Il est des dates dont on se souvient. Encore plus quand celle-ci marque la fin de l’innocence et de l’enfance ! La vie de Loubnaa Al-Haddad bascule le 2 août 1990. Alors âgée de 13 ans, son pays, l’Irak envahit le Koweït. Issue d’un milieu social bourgeois intellectuel et très francophile (père universitaire et mère sage-femme), la famille se retrouve alors dans un 25 mètres carrés dans les Hauts-de-Seine. Les cafards s’invitent en voisins et leur monde s’effondre. « Nous étions en vacances en France quand tout a démarré. Nous nous sommes retrouvés avec nos valises en carton. On a été obligé de refaire toute notre vie. Du jour au lendemain, on peut tout perdre en une fraction de seconde »

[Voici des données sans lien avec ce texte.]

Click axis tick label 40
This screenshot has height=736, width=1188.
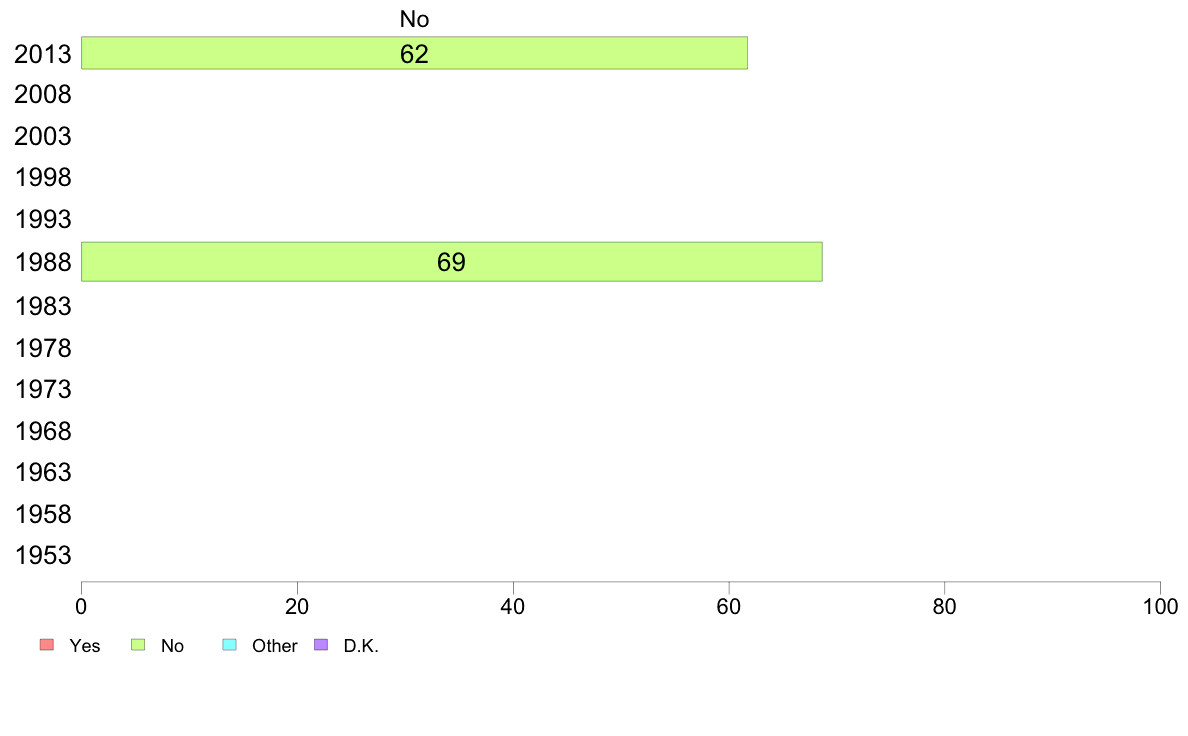point(513,606)
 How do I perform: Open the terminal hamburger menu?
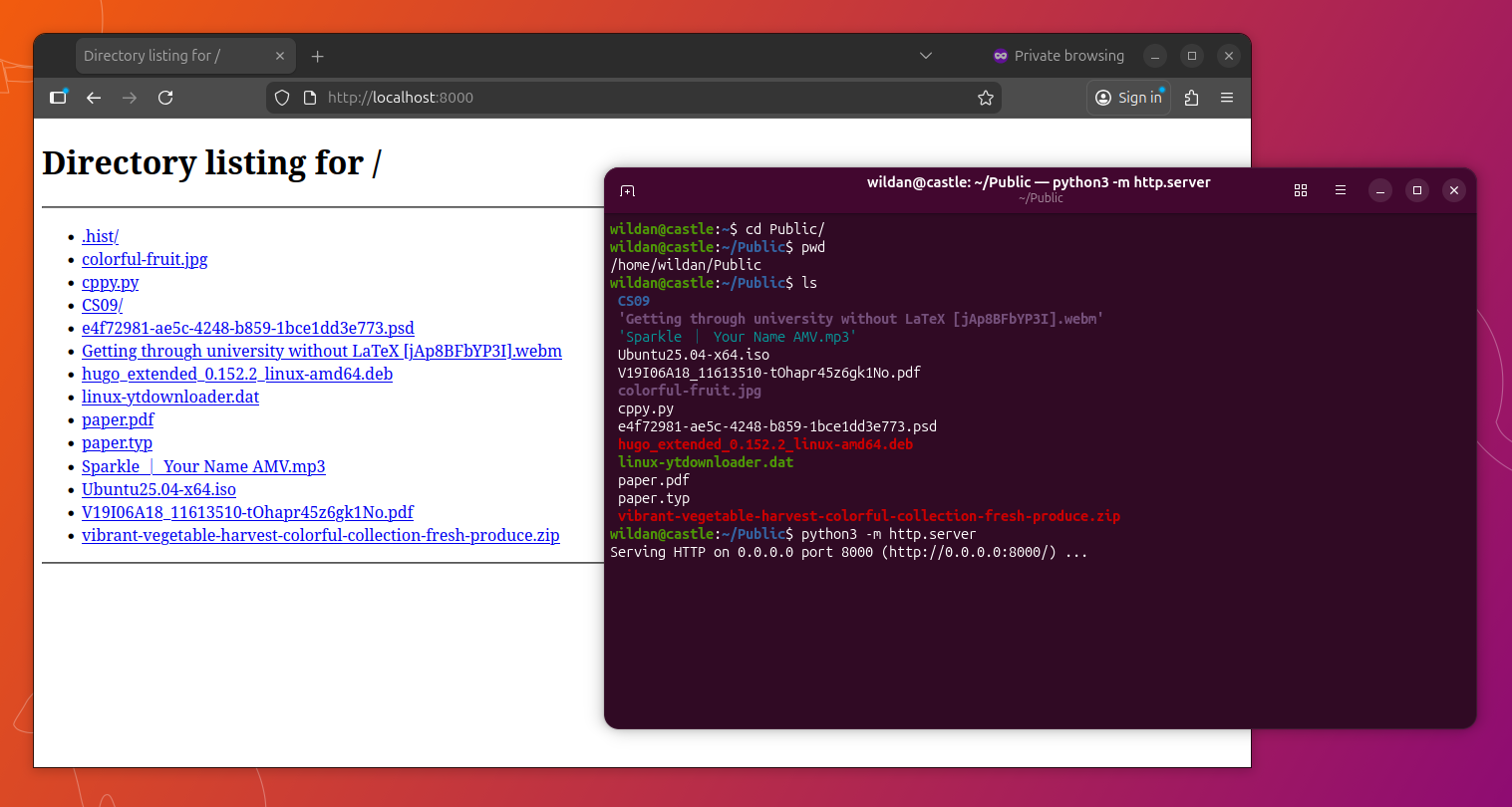[1341, 190]
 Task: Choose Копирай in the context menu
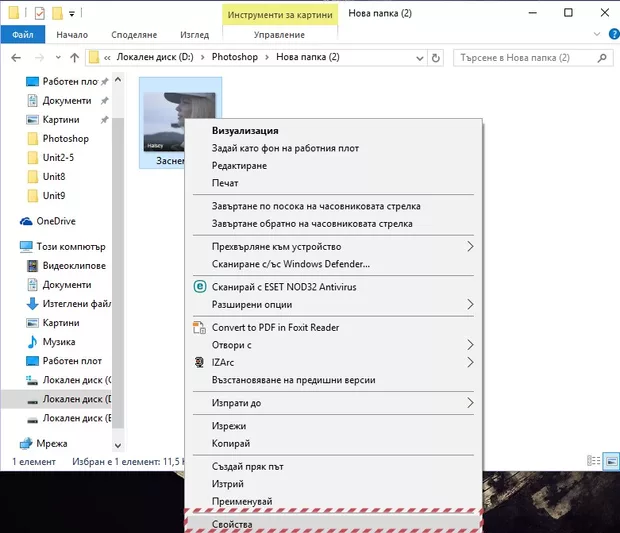(x=231, y=443)
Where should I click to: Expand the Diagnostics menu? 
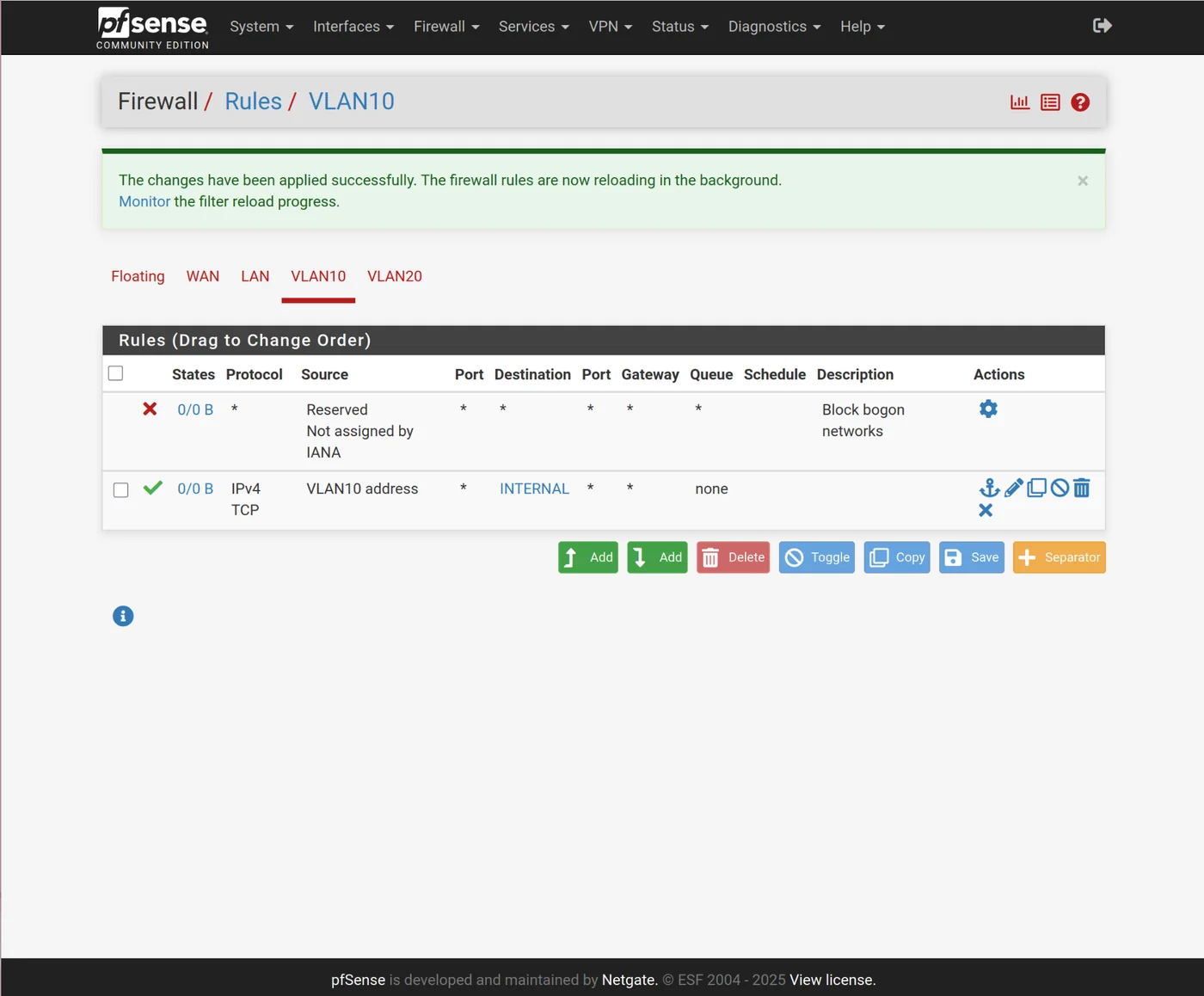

Cette épreuve construira sa rage de vivre et sa volonté de relativiser la condition humaine. La « rescapée » se remémore pourtant une enfance partagée entre l’Algérie, la France et l’Irak qui reste chère à son cœur. « Ce sont mes plus belles années, indique Loubnaa Al-Haddad. Malgré la guerre entre l’Iran et l’Irak, c’était un pays laïc loin des scissions religieuses ou communautaires et avec des femmes au pouvoir. J’y aurais vécu toute ma vie sans la guerre.»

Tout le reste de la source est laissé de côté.